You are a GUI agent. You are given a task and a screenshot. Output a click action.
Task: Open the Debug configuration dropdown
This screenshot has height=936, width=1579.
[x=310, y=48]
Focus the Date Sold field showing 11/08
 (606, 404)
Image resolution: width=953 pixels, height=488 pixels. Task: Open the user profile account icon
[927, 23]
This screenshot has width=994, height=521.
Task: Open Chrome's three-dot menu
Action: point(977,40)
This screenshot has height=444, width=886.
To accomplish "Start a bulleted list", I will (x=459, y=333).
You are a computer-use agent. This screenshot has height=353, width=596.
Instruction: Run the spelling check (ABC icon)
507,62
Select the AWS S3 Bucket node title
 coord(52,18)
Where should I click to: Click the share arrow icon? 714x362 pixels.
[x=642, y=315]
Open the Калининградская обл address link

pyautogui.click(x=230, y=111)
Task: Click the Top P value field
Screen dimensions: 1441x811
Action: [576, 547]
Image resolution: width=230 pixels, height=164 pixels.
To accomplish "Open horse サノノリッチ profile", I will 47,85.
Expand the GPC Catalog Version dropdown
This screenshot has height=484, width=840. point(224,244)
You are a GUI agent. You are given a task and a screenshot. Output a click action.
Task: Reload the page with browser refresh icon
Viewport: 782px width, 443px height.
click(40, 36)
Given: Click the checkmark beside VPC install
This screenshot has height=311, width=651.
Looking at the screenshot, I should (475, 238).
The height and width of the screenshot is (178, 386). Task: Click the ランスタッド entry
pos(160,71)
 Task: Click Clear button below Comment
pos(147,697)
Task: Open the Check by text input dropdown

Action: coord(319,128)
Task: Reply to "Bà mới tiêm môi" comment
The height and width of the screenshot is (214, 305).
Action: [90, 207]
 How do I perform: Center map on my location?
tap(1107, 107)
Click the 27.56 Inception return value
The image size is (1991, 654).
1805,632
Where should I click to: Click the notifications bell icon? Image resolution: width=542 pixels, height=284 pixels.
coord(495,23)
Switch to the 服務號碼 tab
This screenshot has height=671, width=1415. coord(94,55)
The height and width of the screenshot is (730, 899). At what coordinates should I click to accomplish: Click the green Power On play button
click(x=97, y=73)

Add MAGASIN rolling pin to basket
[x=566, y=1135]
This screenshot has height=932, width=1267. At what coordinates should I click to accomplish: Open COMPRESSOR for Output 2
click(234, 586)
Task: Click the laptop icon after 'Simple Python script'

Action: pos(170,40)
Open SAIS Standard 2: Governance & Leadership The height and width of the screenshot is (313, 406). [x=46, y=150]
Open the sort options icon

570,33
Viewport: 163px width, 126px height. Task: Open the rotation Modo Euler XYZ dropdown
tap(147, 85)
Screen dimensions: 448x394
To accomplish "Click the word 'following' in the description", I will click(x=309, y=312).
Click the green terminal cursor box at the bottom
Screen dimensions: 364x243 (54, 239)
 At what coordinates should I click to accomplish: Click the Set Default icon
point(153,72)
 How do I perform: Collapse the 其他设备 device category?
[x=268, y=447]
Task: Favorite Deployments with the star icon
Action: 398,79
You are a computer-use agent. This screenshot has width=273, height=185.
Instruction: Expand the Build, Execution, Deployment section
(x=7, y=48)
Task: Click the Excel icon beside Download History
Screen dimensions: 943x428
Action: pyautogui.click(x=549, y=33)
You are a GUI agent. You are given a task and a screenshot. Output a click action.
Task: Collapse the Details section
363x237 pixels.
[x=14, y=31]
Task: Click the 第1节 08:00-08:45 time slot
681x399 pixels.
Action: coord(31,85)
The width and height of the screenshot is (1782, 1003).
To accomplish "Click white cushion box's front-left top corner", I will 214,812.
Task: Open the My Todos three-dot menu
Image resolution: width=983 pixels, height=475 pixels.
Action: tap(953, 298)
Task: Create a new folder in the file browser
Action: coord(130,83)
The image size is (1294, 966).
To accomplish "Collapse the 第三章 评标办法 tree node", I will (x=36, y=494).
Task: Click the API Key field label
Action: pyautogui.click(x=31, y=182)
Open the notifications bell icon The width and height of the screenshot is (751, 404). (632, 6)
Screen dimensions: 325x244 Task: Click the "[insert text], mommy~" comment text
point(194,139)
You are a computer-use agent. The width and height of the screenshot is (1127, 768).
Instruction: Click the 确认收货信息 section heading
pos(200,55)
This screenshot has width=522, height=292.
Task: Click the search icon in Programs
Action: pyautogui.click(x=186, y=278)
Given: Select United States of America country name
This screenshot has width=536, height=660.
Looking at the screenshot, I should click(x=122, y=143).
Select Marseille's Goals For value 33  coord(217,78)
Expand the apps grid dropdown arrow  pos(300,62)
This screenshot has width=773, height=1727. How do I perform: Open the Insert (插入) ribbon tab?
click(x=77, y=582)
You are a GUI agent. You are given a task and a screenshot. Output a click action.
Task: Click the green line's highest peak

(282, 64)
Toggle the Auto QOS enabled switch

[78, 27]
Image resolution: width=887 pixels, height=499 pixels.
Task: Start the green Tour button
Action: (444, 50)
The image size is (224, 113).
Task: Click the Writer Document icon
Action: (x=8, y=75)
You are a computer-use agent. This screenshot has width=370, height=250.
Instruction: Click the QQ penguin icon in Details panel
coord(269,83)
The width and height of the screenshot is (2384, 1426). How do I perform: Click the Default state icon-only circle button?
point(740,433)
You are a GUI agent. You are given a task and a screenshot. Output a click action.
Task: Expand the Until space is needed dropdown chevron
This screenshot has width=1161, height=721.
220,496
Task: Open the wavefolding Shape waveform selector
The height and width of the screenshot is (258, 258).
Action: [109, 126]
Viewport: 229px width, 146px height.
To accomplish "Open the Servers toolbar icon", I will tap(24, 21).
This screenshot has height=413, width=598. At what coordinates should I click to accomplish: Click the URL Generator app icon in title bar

....

**DESCRIPTION OF THE TASK**
Reproduce every one of the records above word for word, without changing any character.

**WRITTEN RESPONSE**
You are a GUI agent. You are given a task and a screenshot. Output a click action.
Task: Open the Debug configuration dropdown
This screenshot has height=936, width=1579.
[x=310, y=48]
Focus the Date Sold field showing 11/08
 (606, 404)
Image resolution: width=953 pixels, height=488 pixels. Task: Open the user profile account icon
[927, 23]
This screenshot has width=994, height=521.
Task: Open Chrome's three-dot menu
Action: point(977,40)
This screenshot has height=444, width=886.
To accomplish "Start a bulleted list", I will (x=459, y=333).
You are a computer-use agent. This screenshot has height=353, width=596.
Instruction: Run the spelling check (ABC icon)
507,62
Select the AWS S3 Bucket node title
 coord(52,18)
Where should I click to: Click the share arrow icon? 714x362 pixels.
[x=642, y=315]
Open the Калининградская обл address link

pyautogui.click(x=230, y=111)
Task: Click the Top P value field
Screen dimensions: 1441x811
Action: [576, 547]
Image resolution: width=230 pixels, height=164 pixels.
To accomplish "Open horse サノノリッチ profile", I will 47,85.
Expand the GPC Catalog Version dropdown
This screenshot has height=484, width=840. point(224,244)
You are a GUI agent. You are given a task and a screenshot. Output a click action.
Task: Reload the page with browser refresh icon
Viewport: 782px width, 443px height.
click(40, 36)
Given: Click the checkmark beside VPC install
This screenshot has height=311, width=651.
Looking at the screenshot, I should (475, 238).
The height and width of the screenshot is (178, 386). Task: Click the ランスタッド entry
pos(160,71)
 Task: Click Clear button below Comment
pos(147,697)
Task: Open the Check by text input dropdown

Action: coord(319,128)
Task: Reply to "Bà mới tiêm môi" comment
The height and width of the screenshot is (214, 305).
Action: [90, 207]
 How do I perform: Center map on my location?
tap(1107, 107)
Click the 27.56 Inception return value
The image size is (1991, 654).
1805,632
Where should I click to: Click the notifications bell icon? Image resolution: width=542 pixels, height=284 pixels.
coord(495,23)
Switch to the 服務號碼 tab
This screenshot has height=671, width=1415. coord(94,55)
The height and width of the screenshot is (730, 899). At what coordinates should I click to accomplish: Click the green Power On play button
click(x=97, y=73)

Add MAGASIN rolling pin to basket
[x=566, y=1135]
This screenshot has height=932, width=1267. At what coordinates should I click to accomplish: Open COMPRESSOR for Output 2
click(234, 586)
Task: Click the laptop icon after 'Simple Python script'

Action: pos(170,40)
Open SAIS Standard 2: Governance & Leadership The height and width of the screenshot is (313, 406). [x=46, y=150]
Open the sort options icon

570,33
Viewport: 163px width, 126px height. Task: Open the rotation Modo Euler XYZ dropdown
tap(147, 85)
Screen dimensions: 448x394
To accomplish "Click the word 'following' in the description", I will click(x=309, y=312).
Click the green terminal cursor box at the bottom
Screen dimensions: 364x243 (54, 239)
 At what coordinates should I click to accomplish: Click the Set Default icon
point(153,72)
 How do I perform: Collapse the 其他设备 device category?
[x=268, y=447]
Task: Favorite Deployments with the star icon
Action: 398,79
You are a computer-use agent. This screenshot has width=273, height=185.
Instruction: Expand the Build, Execution, Deployment section
(x=7, y=48)
Task: Click the Excel icon beside Download History
Screen dimensions: 943x428
Action: pyautogui.click(x=549, y=33)
You are a GUI agent. You are given a task and a screenshot. Output a click action.
Task: Collapse the Details section
363x237 pixels.
[x=14, y=31]
Task: Click the 第1节 08:00-08:45 time slot
681x399 pixels.
Action: coord(31,85)
The width and height of the screenshot is (1782, 1003).
To accomplish "Click white cushion box's front-left top corner", I will 214,812.
Task: Open the My Todos three-dot menu
Image resolution: width=983 pixels, height=475 pixels.
Action: tap(953, 298)
Task: Create a new folder in the file browser
Action: coord(130,83)
The image size is (1294, 966).
To accomplish "Collapse the 第三章 评标办法 tree node", I will (x=36, y=494).
Task: Click the API Key field label
Action: pyautogui.click(x=31, y=182)
Open the notifications bell icon The width and height of the screenshot is (751, 404). (632, 6)
Screen dimensions: 325x244 Task: Click the "[insert text], mommy~" comment text
point(194,139)
You are a computer-use agent. The width and height of the screenshot is (1127, 768).
Instruction: Click the 确认收货信息 section heading
pos(200,55)
This screenshot has width=522, height=292.
Task: Click the search icon in Programs
Action: pyautogui.click(x=186, y=278)
Given: Select United States of America country name
This screenshot has width=536, height=660.
Looking at the screenshot, I should click(x=122, y=143).
Select Marseille's Goals For value 33  coord(217,78)
Expand the apps grid dropdown arrow  pos(300,62)
This screenshot has width=773, height=1727. How do I perform: Open the Insert (插入) ribbon tab?
click(x=77, y=582)
You are a GUI agent. You are given a task and a screenshot. Output a click action.
Task: Click the green line's highest peak

(282, 64)
Toggle the Auto QOS enabled switch

[78, 27]
Image resolution: width=887 pixels, height=499 pixels.
Task: Start the green Tour button
Action: (444, 50)
The image size is (224, 113).
Task: Click the Writer Document icon
Action: (x=8, y=75)
You are a computer-use agent. This screenshot has width=370, height=250.
Instruction: Click the QQ penguin icon in Details panel
coord(269,83)
The width and height of the screenshot is (2384, 1426). How do I perform: Click the Default state icon-only circle button?
point(740,433)
You are a GUI agent. You are given a task and a screenshot. Output a click action.
Task: Expand the Until space is needed dropdown chevron
This screenshot has width=1161, height=721.
220,496
Task: Open the wavefolding Shape waveform selector
The height and width of the screenshot is (258, 258).
Action: [109, 126]
Viewport: 229px width, 146px height.
To accomplish "Open the Servers toolbar icon", I will tap(24, 21).
This screenshot has height=413, width=598. At what coordinates should I click to accomplish: Click the URL Generator app icon in title bar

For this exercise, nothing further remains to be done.